The spokesman added: “The alarming rise in executions for drug offences in Saudi Arabia in recent days is at odds with the repeated promises by Crown Prince Mohamed Bin Salman to reduce the scope of the death penalty, and the moratorium on executions for drug offences announced by Saudi Arabia’s Human Rights Commission.

“We are calling on the international community to ask the Kingdom of Saudi Arabia to immediately stay Hussein’s execution, and impose a formal moratorium be put in place on executions for drug offences in Saudi Arabia.”

Saudi Arabian law currently allows for the death penalty for drug offences.

In 2005, the Law on the Control of Narcotic and Psychotropic Substances made the following drug offences punishable by the death penalty: trafficking or smuggling narcotics; receiving such substances from a smuggler; importing or exporting narcotics; manufacturing drugs with the intent to trade; participating in any of the aforementioned activities and recidivism of possession or use offences.

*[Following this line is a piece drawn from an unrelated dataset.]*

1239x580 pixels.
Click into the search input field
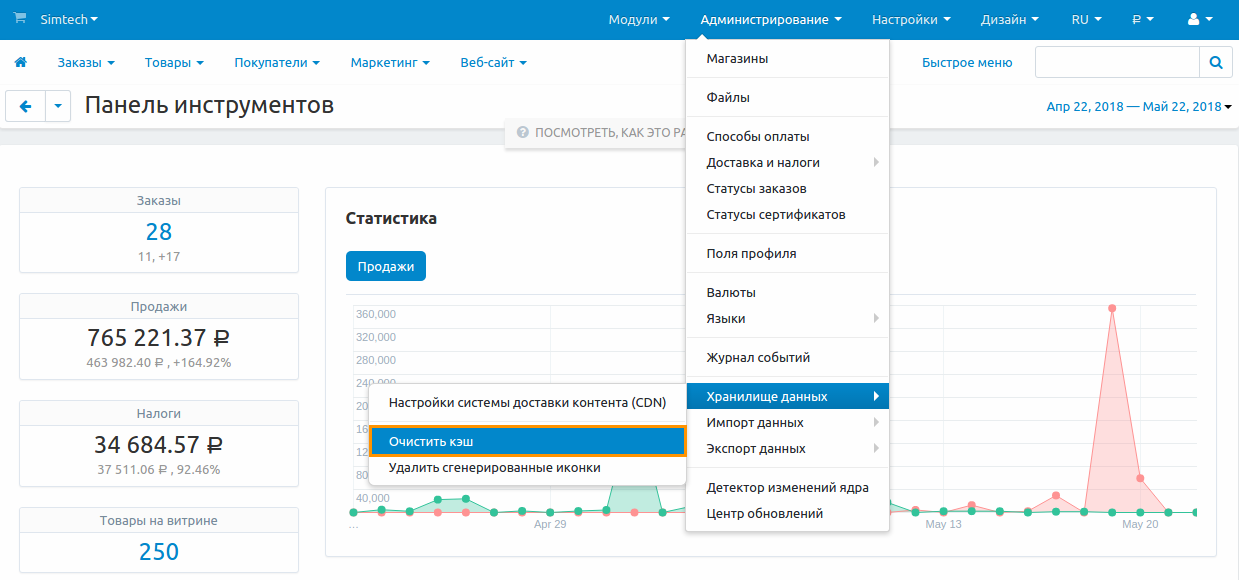[x=1116, y=62]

Reprieve argues such offences do not meet the threshold of “most serious crimes” as defined by international standard setting bodies and so should not attract the death penalty.

Speaking four years ago, Mr bin Salman insisted his administration was trying to “minimise” capital punishment, with only people convicted of murder or manslaughter liable for capital punishment.

However, he is widely believed to have ordered the murder of Mr Kashoggi, who was killed in Saudi Arabia’s Istanbul consulate and subsequently dismembered.

Express.co.uk has contacted the Saudi embassy in London for comment.